The Killer Whales grabs the baby Dolphin by its pectoral flipper as it tries to escape.

Will we find the Killer Whales again on our 2nd trip?

It was hard to leave the scene, but we had already extended our trip by 50 minutes and we had the next group of people waiting at the pier, eager to get out on the water as well. So we headed back to the pier to swap groups. Everyone knew it was a very slim chance to find the Orcas again as about an hour would have passed by the time we got back out to the area where we expected the Orcas to be.

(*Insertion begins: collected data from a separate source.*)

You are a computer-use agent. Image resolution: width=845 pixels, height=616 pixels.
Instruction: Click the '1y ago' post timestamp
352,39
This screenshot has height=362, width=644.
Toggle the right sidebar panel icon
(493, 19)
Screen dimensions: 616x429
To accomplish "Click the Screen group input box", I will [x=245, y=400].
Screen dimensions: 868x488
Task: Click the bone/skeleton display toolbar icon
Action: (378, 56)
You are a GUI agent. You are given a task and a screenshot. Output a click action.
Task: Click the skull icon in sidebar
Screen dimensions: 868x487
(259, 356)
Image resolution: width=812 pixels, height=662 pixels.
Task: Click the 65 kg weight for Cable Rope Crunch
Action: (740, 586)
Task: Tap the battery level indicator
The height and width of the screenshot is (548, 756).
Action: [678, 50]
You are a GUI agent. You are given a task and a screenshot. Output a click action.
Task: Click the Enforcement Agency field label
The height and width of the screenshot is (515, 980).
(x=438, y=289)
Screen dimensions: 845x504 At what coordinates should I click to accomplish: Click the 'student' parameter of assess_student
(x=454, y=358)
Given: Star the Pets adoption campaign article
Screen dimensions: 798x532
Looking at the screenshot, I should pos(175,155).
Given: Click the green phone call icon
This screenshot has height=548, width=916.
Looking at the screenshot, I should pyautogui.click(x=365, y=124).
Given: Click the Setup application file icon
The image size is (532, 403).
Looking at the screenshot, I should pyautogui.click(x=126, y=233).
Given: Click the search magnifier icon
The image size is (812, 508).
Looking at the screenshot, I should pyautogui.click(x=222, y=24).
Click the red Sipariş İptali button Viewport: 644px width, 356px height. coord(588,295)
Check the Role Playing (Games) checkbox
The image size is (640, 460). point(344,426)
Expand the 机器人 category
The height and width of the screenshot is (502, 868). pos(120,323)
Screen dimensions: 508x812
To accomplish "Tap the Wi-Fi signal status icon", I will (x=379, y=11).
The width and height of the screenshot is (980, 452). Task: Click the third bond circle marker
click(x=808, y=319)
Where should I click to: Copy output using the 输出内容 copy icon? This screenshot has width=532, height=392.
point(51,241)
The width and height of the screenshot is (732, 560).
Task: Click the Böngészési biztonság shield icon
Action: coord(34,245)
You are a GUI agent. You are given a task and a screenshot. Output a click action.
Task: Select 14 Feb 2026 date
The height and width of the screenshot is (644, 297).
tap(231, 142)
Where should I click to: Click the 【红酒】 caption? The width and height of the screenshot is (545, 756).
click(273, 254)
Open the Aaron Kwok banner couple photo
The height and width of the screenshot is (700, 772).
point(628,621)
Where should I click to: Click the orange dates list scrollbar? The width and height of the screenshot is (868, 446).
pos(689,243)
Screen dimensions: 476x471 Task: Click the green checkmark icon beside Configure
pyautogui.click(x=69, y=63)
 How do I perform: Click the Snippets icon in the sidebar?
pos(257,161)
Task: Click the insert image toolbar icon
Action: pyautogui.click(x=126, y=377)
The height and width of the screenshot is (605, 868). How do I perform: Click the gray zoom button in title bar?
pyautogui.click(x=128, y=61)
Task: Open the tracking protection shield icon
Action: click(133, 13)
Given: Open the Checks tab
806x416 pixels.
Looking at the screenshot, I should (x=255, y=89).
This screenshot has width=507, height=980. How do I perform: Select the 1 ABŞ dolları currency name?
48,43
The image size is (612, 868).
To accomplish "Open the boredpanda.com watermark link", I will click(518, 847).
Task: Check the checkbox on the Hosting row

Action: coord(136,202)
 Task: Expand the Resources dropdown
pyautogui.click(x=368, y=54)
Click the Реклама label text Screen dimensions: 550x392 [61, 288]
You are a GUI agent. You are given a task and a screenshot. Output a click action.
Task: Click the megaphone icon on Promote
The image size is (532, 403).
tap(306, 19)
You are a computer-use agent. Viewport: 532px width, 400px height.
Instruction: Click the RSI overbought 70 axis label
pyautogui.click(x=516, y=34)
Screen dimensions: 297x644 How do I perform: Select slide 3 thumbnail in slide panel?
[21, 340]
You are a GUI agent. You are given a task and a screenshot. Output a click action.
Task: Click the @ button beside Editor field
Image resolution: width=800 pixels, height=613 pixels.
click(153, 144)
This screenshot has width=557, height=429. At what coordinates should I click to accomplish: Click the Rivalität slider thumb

We called some recreational fishermen on the way out, but no-one had seen the Killer Whales. As we approached the area where we would expect the Orcas, we slowed down to scan the surroundings and there was certainly a lot of luck involved when the huge dorsal fin of a male Orca appeared.

Two Killer Whales side by side.

Not long after, we saw the baby Dolphin floating on the surface. One of the Orcas grabbed it again and it was super sad to watch the little dolphin die. At the same time it was a very humbling experience for everyone on board to be there at the right time when those incredible apex predators made a successful kill. The Orcas then popped up again with open flesh in their mouths which proves that the dolphin was killed to feed on and not just for play. This is valuable data for the researchers. Over the last few years we have been supporting a PHD candidate who is looking into the diet of Killer Whales in South East Australian waters. You can check out this blog post to find out more about the research that has been done off the Tasman Peninsula.

Tasmanian Whale Season started early this year!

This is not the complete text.